Copy the entries from the line containing "Given: Select the" through the line containing "Looking at the screenshot, I should (302, 95).", keeping every character as it stands.

> [Records for processing]:
────

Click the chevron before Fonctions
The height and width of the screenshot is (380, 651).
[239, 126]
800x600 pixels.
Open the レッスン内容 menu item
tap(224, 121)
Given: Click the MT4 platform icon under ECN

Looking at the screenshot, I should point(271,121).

────

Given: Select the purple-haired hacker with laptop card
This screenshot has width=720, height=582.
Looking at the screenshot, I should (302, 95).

────

> [Reply]:
Given: Select the purple-haired hacker with laptop card
This screenshot has width=720, height=582.
Looking at the screenshot, I should (302, 95).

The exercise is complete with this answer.